The article was written by Edward R. Tufte, the noted graphics guru and professor emeritus of graphic design at Yale University. I’ve often challenged Mr. Tufte’s opinions, but the critiques of PowerPoint go on unabated. My argument, simply and repeatedly stated, is to blame the penmanship, not the pen. A bad presentation is the fault of the user, not the tool.

To be fair, the Anti-PowerPoint Party does not fully advocate what its name implies. Its goal, as stated on its home page, is much more aligned with my argument:

We do not want to abolish PowerPoint*; we only want to abolish the PowerPoint*-CONSTRAINT.

We want that the number of boring PowerPoint* presentations on the planet to decrease and the average presentation to become more exciting and more interesting.2

Nevertheless, the hue and cry of the Anti-PowerPoint Party was echoed by Lucy Kellaway, who writes the excellent “Business Life” column for Financial Times. In her article about the Party, Ms. Kellaway advocated that “the APPP needs a terrorist faction, which would advocate cutting the wire in the middle of the table that connects the laptop to the projector. ... Better still would be to campaign for an outright ban.”3

Even better still would be to campaign for a correction of user errors by banning the use of PowerPoint for anything but presentations (not send-aheads or leave-behinds) and to subordinate and restrict its use during presentations to support and/or illustrate the presenter’s narrative.

Joining this approach was a letter to the editors of Financial Times in response to Ms. Kellaway’s article.

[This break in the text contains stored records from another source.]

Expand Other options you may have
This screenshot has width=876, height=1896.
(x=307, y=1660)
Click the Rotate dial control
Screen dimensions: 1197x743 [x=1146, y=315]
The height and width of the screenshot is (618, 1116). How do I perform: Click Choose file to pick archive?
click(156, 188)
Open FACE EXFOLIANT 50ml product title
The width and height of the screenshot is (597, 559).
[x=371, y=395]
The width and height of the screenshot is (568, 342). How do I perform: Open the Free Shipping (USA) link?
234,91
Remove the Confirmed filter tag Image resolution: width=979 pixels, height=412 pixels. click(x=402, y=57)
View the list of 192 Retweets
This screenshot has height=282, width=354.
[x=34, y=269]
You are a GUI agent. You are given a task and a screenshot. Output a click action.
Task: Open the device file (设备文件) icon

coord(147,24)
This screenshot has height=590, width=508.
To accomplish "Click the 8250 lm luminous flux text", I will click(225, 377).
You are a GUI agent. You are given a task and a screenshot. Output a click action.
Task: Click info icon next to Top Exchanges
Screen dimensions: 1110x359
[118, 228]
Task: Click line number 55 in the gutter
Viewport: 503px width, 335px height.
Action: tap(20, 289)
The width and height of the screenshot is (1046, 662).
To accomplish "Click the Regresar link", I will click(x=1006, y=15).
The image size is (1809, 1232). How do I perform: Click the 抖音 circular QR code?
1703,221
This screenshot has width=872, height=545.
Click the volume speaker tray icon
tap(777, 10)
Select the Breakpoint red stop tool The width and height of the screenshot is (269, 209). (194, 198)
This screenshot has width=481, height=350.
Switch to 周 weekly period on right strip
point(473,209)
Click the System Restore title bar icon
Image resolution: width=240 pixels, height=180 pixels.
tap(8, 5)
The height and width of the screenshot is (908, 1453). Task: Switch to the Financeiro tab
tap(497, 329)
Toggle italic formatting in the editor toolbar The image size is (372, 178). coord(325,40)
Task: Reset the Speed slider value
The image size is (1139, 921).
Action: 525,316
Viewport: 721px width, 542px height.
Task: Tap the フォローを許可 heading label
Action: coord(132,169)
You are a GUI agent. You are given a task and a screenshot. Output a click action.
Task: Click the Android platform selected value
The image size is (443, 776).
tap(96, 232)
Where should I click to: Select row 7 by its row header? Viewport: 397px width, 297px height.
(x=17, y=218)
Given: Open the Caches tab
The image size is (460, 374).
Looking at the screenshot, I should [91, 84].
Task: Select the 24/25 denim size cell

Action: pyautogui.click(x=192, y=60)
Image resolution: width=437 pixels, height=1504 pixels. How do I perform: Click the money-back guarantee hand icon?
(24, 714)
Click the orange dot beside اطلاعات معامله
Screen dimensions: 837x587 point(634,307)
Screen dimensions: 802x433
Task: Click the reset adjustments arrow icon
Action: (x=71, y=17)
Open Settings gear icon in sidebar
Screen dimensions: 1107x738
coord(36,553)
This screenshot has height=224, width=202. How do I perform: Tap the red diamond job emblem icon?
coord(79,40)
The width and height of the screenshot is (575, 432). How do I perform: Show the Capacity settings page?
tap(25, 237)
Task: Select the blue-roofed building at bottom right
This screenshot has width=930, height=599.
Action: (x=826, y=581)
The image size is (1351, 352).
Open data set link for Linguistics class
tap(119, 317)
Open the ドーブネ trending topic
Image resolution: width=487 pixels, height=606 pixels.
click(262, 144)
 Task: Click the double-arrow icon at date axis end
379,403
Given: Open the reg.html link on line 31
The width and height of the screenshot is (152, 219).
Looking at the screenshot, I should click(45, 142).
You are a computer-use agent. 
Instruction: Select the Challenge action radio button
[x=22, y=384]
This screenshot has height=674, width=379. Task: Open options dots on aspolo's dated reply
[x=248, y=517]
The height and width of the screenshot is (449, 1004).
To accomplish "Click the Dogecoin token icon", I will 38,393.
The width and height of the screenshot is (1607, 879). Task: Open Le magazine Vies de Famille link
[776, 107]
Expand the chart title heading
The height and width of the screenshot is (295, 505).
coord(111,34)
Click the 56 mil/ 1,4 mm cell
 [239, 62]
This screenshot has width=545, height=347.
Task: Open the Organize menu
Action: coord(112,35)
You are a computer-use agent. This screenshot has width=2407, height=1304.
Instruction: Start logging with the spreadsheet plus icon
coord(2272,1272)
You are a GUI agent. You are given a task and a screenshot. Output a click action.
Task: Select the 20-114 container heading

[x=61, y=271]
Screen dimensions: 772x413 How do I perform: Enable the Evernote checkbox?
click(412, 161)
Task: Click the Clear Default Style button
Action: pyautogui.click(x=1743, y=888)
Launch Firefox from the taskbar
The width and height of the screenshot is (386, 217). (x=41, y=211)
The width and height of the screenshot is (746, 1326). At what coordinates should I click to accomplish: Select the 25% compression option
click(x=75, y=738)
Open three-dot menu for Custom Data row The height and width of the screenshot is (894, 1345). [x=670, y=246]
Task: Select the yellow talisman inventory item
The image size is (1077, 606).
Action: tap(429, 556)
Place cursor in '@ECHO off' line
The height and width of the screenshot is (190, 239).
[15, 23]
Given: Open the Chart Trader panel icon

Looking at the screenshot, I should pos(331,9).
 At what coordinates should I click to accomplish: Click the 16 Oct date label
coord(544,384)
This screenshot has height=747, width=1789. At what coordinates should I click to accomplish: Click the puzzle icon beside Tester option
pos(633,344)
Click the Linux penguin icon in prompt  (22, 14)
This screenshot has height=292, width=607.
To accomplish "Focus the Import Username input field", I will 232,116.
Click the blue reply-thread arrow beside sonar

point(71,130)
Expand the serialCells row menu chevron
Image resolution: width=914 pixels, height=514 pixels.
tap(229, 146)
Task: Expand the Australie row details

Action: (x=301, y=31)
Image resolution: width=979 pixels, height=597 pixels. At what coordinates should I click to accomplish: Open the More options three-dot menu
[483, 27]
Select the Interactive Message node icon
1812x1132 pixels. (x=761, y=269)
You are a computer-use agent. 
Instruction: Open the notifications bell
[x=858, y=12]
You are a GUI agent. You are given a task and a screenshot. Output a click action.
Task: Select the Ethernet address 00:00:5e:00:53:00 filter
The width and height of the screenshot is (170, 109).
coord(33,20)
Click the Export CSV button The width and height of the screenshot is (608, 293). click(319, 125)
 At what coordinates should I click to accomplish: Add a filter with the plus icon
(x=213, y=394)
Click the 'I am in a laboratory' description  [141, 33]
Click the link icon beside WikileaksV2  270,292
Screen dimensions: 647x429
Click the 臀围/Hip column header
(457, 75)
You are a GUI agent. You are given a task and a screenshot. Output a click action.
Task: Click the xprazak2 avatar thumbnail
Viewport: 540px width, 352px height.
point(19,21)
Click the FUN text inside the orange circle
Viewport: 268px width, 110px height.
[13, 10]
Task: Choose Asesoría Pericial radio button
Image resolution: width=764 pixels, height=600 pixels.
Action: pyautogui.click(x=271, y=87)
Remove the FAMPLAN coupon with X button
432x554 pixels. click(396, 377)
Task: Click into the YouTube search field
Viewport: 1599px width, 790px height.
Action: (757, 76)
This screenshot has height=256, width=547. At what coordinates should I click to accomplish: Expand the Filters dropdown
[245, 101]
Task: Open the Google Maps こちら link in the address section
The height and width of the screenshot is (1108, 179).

The letter was written by Michael Baldwin, a presentation coach in New York, who wrote:

In print cartoons, there is a dynamic relationship between the image and the caption that makes them—the good ones—both inseparable and unforgettable. With proper training, presenters can employ this same dynamic to produce memorable and convincing presentations.4

Heed Mr. Baldwin’s analagous advice or your presentation will become a literal cartoon.